In the opposite of news, John Beilein desires Hardaway to be healthy.

Meanwhile, Northwestern's Reggie Hearn—their leading scorer—is out. The Wildcats are unlikely to pose a challenge even on the road that shorthanded.

Bonus loladidas moment. I forgot this one. Michigan wore alternate jerseys for the GLI, and on about half of them they screwed up the nameplates.

20121230195357_2012-1230-dg-GLI0425[1]

Here's hoping they're branding themselves "the apparel company for colorblind people."

Statement of slight annoyance. The kPOY suffers from Rebound Overrating Syndrome, as many basketball statistical measures do. Mason Plumlee is getting a lot of rebounds on both ends, but how important is that really when as a team the Blue Devils are sitting right on the national average on defense? And are poor on offense? If Plumlee's rebounding was truly a major asset Duke would probably be, you know, good at it. They are not, so he's probably just grabbing rebounds from teammates.

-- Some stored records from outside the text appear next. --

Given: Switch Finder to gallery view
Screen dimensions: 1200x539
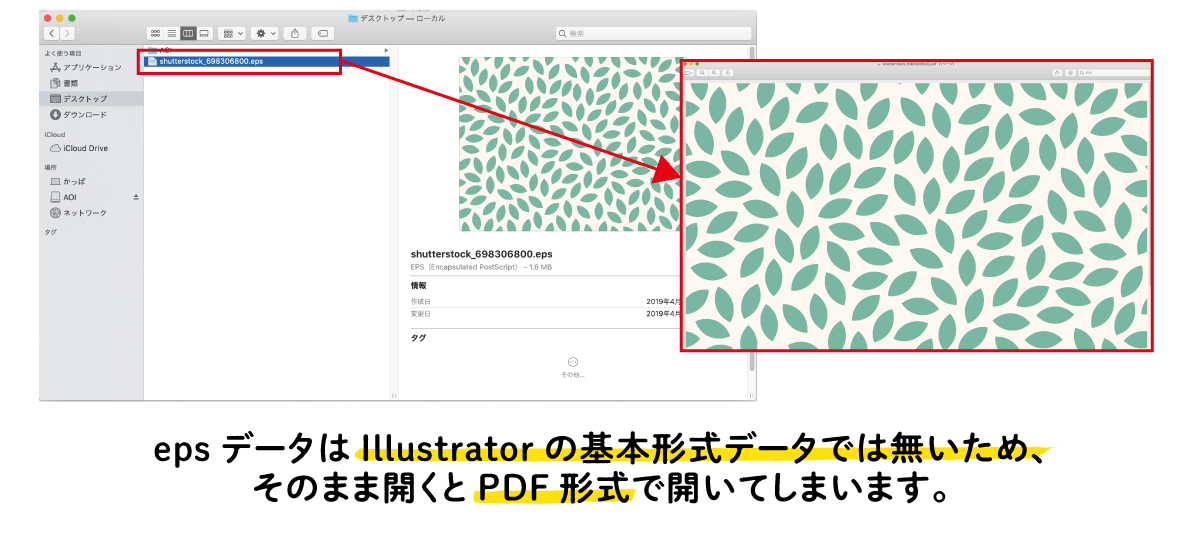Looking at the screenshot, I should pyautogui.click(x=204, y=33).
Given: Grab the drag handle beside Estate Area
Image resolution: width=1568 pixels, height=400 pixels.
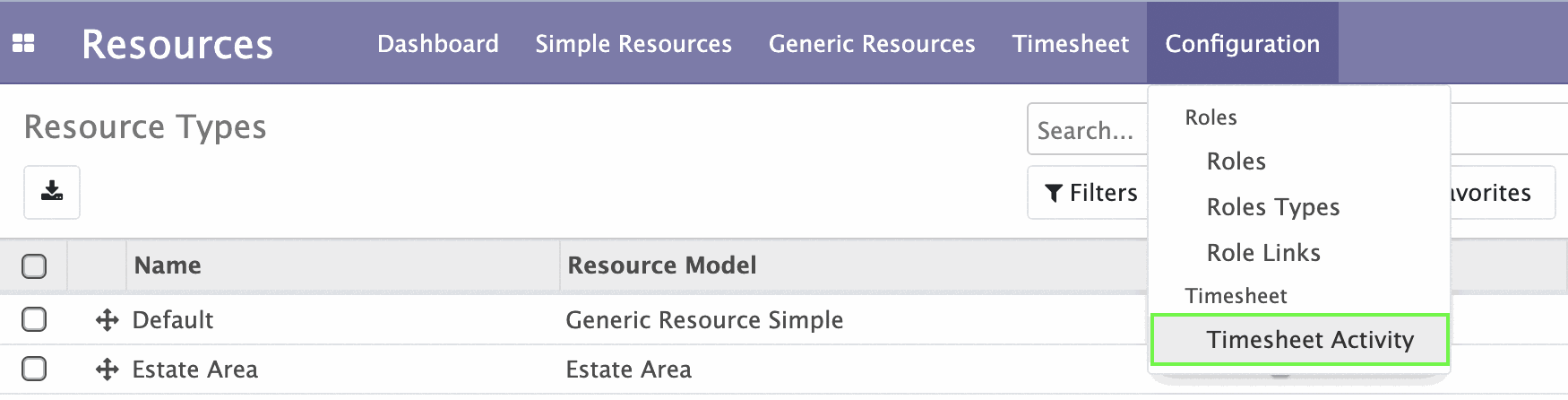Looking at the screenshot, I should pyautogui.click(x=108, y=370).
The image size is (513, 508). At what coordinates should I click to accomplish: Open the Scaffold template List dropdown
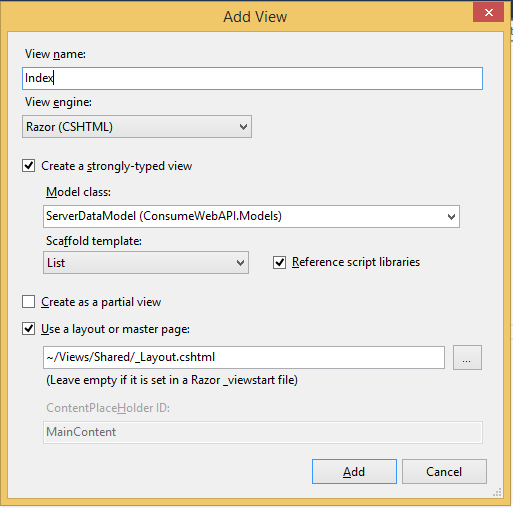pyautogui.click(x=146, y=263)
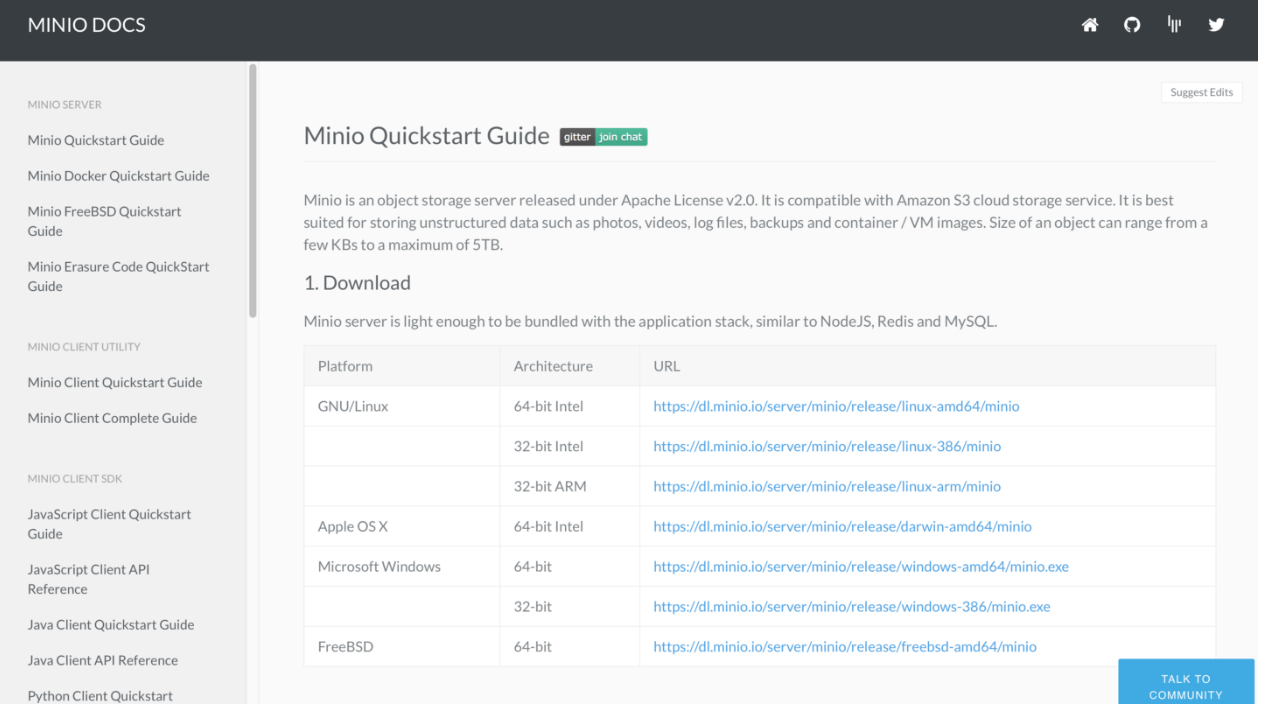Screen dimensions: 1262x718
Task: Open the Gitter icon in the header
Action: (x=1173, y=24)
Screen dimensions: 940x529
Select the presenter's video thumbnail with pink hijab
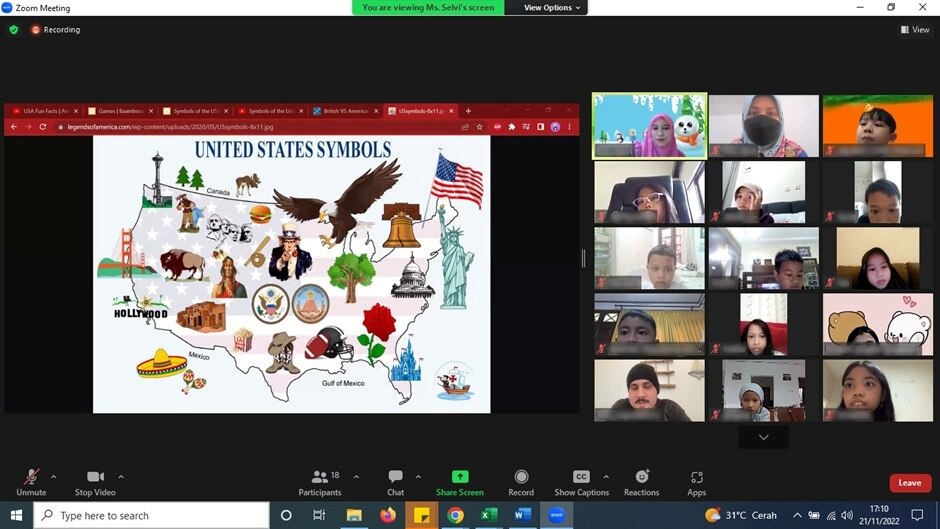(649, 126)
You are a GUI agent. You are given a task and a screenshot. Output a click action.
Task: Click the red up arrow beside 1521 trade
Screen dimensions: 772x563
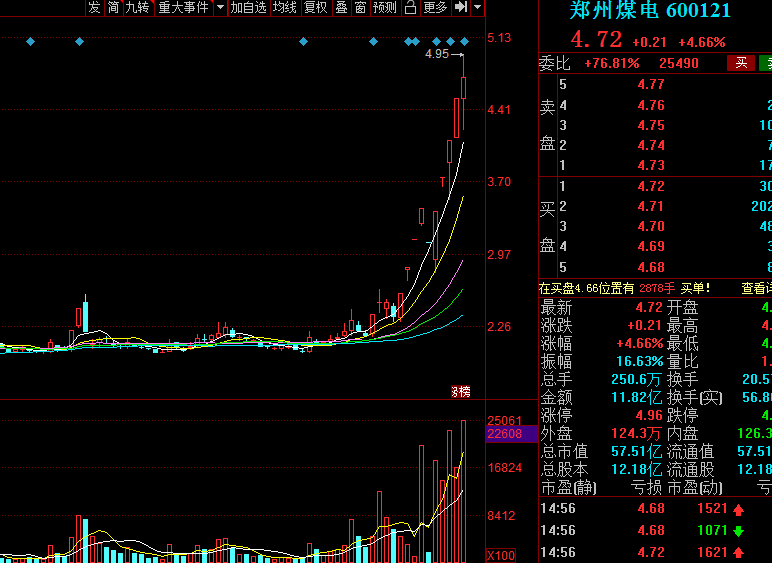[x=738, y=509]
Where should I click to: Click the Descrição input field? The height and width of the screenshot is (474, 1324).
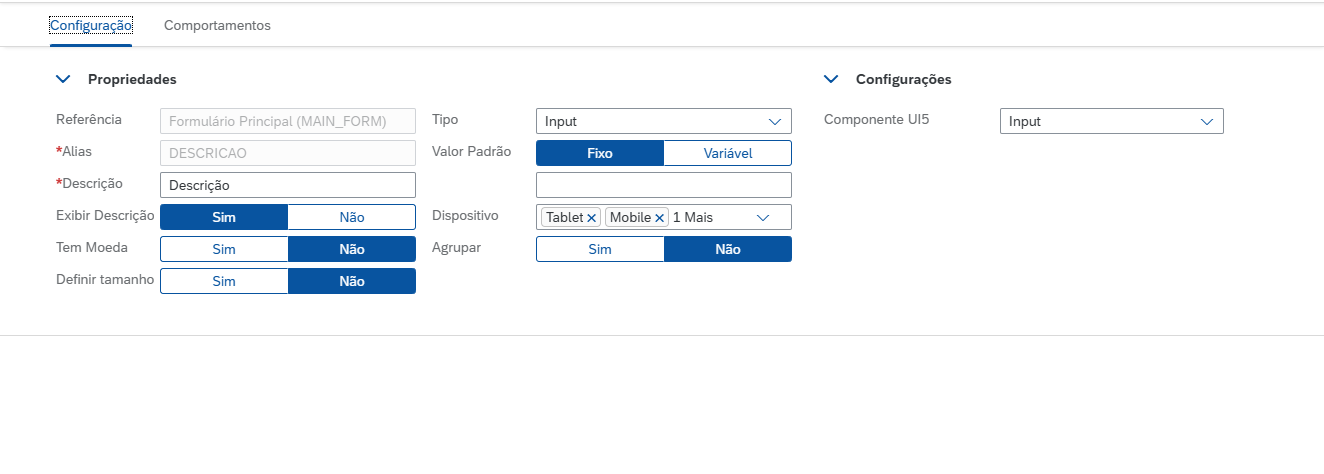[287, 185]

QED bit of this is that when Ben Wallace—who I love don't get me wrong—left the Pistons their rebounding changed in no way whatsoever. Rebounds just happen. They're important, but just because you get a lot doesn't mean someone else couldn't do as good a job if they were in your role. Meanwhile, on a team level the correlation between defensive rebounding and efficiency seems extremely weak. Exactly one of the top ten teams in DREB has a defense that ranks better than 77th in efficiency: Michigan, 39th. Three of the ten check in better than 100th. Hauling down monster boards is less important than any of the other four factors*, but it is the one defensive thing we have a stat for, so…

Trey Burke, obviously, is being robbed, and don't get me started on Russ Smith, whose main asset is huge usage on a team with the #1 D in the country. FIGHT ROS.

*[In the top ten in eFG%D you find one defense outside the top 100 and five top ten outfits. TOs have four outside the top 100 but also feature the top two defenses in the country, Louisville and Syracuse. FTrate also has four outside the top 100, but none very far outside and has six teams better than the 77th that DREB brings. Rebounding is the least important factor.]

Etc.: Canada, I know you gave us Stauskas but come on please refer to walk-ons as "Windsor's Kovacs" instead of "Windsor's Rudy." Lloyd Brady articles are epic, constant. Purdue beat Illinois last night; Nnanna Egwu DREB rate drops to an even 10.0. Free throws and luck.